## What is being asked
Using the text on Scarborough restaurants, answer each question briefly.
(a) How many places made the final shortlist?
(b) Which two ingredients does the writer guess are in the chili sauce at Shawarma Empire?
(c) What cooking is the specialty at Tangerine Asian Cuisine?

What’s crazy about the story is how that tiny shop, with its extraordinary food and bargain-basement prices, is almost completely unknown outside the area. Even crazier? There are places like it on every third block, just about, as soon as you get into the ’burbs.

We went out in search of the best of Scarborough, eating our weight in some of the most delicious food imaginable to whittle a long list of excellent restaurants into a shortlist of unambiguously exceptional ones. The result, which follows, is 10 unique and brilliant places with the sort of food you just can’t get downtown - restaurants that make the ring of suburbs around the city one of the tastiest regions on earth. (We plan on getting to the other suburbs soon.)

So pick a day, rent a car, or load up on transit tokens, and prepare for the thrill of discovery. And don’t act surprised if there’s already a lineup of food-savvy grandmothers at the door.

Shawarma Empire

It’s hard to imagine a better sandwich: Flame-blistered pitas stuffed fat with wickedly savoury beef or chicken, fluffy tabbouleh, pickled turnip and cooling hunks of cucumber so fresh-tasting they might have been prepped by a terroir-obsessed chef. The sauce is the deal-sealer: the inky, smoky chili sauce that tastes like a Mexican-Middle Eastern kitchen-table tryst. I’m guessing chipotle chilis and tamarind, though the kerchiefed and chubby-cheeked kitchen boss at the stove refused to say. “I’m not buying it from the store,” she said, half scowling, half smiling. No kidding, lady! Don’t go within 20 kilometres of this place without stopping for a bite. 1823 Lawrence Ave. E., 416-285-1337.

Tangerine Asian Cuisine

The specialty is Indian Hakka cooking, the odd but addictive cuisine of the Southern Chinese community in Calcutta. The Bombay tiger prawns, wok-fried with tandoori spice and coriander, are irresistibly tasty, while the spicy garlic paneer – fresh cheese that’s cubed, shallow-fried and sauced in a gloopy soy and garlic concoction – whipsaws between cultures in a moaning, gasping, gotta-have-a-cigarette-afterward sort of way. There’s a bit of the food court to it, but in the best sense possible: Where else can you go from never having heard of a cuisine to craving it in 90 minutes flat? 2058 Ellesmere Rd. 416-289-8885.

The Nilgiris

South Indian cooking is light, largely vegetarian and built around fresh colours and textures: the crunch of red onion and coriander stems; the earthy richness of dosa crepes; the warmth of coconut chutneys; the cold, endorphin-tickling sweat of salted citrus pickle. No place around Toronto does it better; most restaurants I ate at in Southern India didn’t have food this good. Try the rava masala dosa with mashed onion and potato, plus a couple of puris (they’re balloon-like breads that burst into clouds of buttery steam) with sambar, and a plate of savory vada, which will forever change the way you think about fried dough. There’s delicate ginger, carrot and honey kesari cake afterward. You’re going to want that. Then, if you’re like me, you’ll want to have it all again the next day. 3021 Markham Rd., 416-412-0024.

## Dataset
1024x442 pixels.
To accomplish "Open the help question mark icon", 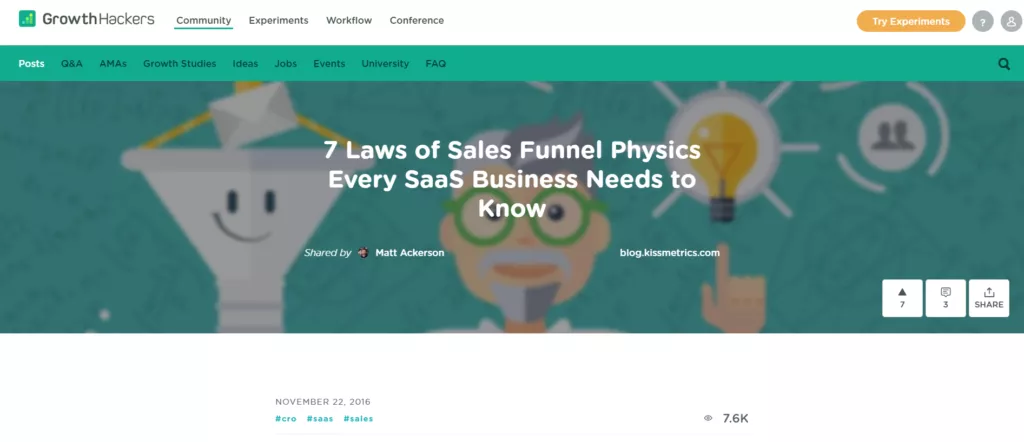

--

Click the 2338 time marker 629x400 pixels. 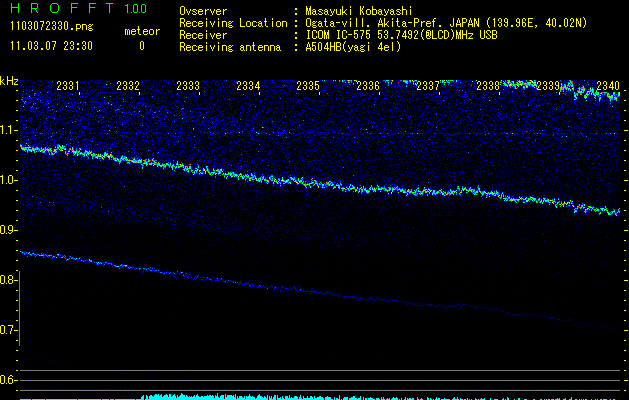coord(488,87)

## Finished answer
(a) 10
(b) Chipotle chilis and tamarind
(c) Indian Hakka cooking